NEW DELHI - Australian High Commissioner Peter Varghese Friday welcomed the arrests of three Indians in connection with the murder of fruit-picker Ranjodh Singh in Australia’s New South Wales and said the investigation showed the attack was not racist.

Three Indians — including Gurpreet Singh, 23 and his wife Harpreet Bhullar, 20, — were arrested Thursday for Ranjodh Singh’s brutal killing. His charred body was found in December last year.

The arrests underlined the importance of allowing investigations to run their course and not to jump to conclusions based on initial reports. The identity of those arrested (all three are Indian nationals), as well as the conclusions reached by the investigation, clearly showed that racism had not been a factor, said Varghese in a statement.

Police allege Ranjodh Singh was still alive when he was set alight and left to die in the New South Wales farming town of Griffith.

On the night of his death, he attended a party with fellow Indian fruit-pickers.

Varghese said the case had been widely reported in the Indian media as a racist attack and he hoped that the record would be set straight.

He reiterated Australia’s commitment to bringing to swift justice the perpetrators of attacks against Indian nationals in Australia and stressed that police forces and courts would continue to come down hard on all instances of violence.

The envoy said more than 50 people have been arrested so far in cases involving Indian nationals.

The arrests in the Ranjodh Singh murder case come after Indian External Affairs Minister S.M. Krishna met his Australian counterpart Stephen Smith in London to urge more action over a series of attacks on Indians living in Australia.

Preneet Kaur, Krishna’s deputy, said the attacks were “particularly worrisome as the Indian community individuals appear to be singled out, and it was becoming increasingly difficult to accept these attacks as mere opportunistic crime devoid of any racial motives”.

There have been demonstrations in Australia, home to the bulk of over 100,000 Indians studying in Australia, after Nitin Garg, a 21-year-old accounting graduate, was fatally stabbed while walking to his job at a fast-food restaurant on Jan 2.

Police investigating the killing said they had no reason to classify it as a hate crime, arguing that street crime disproportionately affects Indian students.

According to the Australian High Commission, police investigations into Nitin Garg’s death were continuing.

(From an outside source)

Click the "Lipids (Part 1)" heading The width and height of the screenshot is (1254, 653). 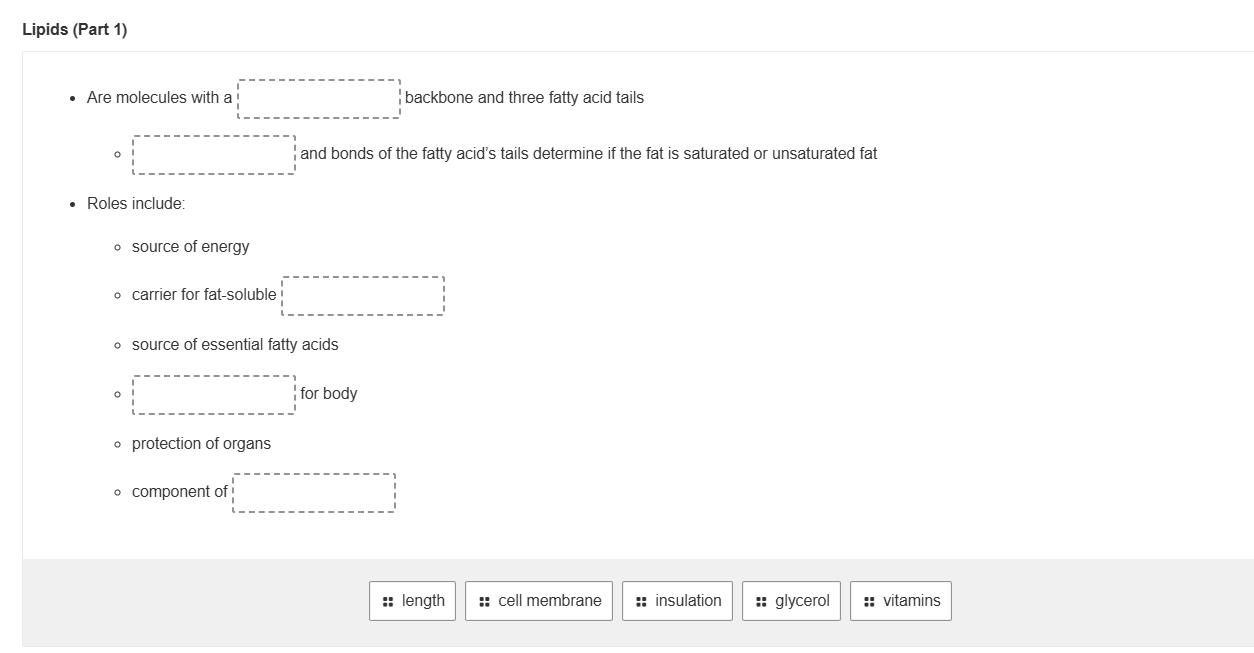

Police held a re-enactment of his final walk on 23 Jan in an effort to prompt information from the public. The Victorian Police are treating the case as a matter of highest priority and have asked any witnesses to come forward, the statement said.

There has been a wave of attacks on Indian students since May last year.

Students and taxi drivers of Indian origin have found themselves being targeted in both Melbourne and Sydney, sparking allegations of widespread racism in Australian society and a failure by the law enforcement authorities to act.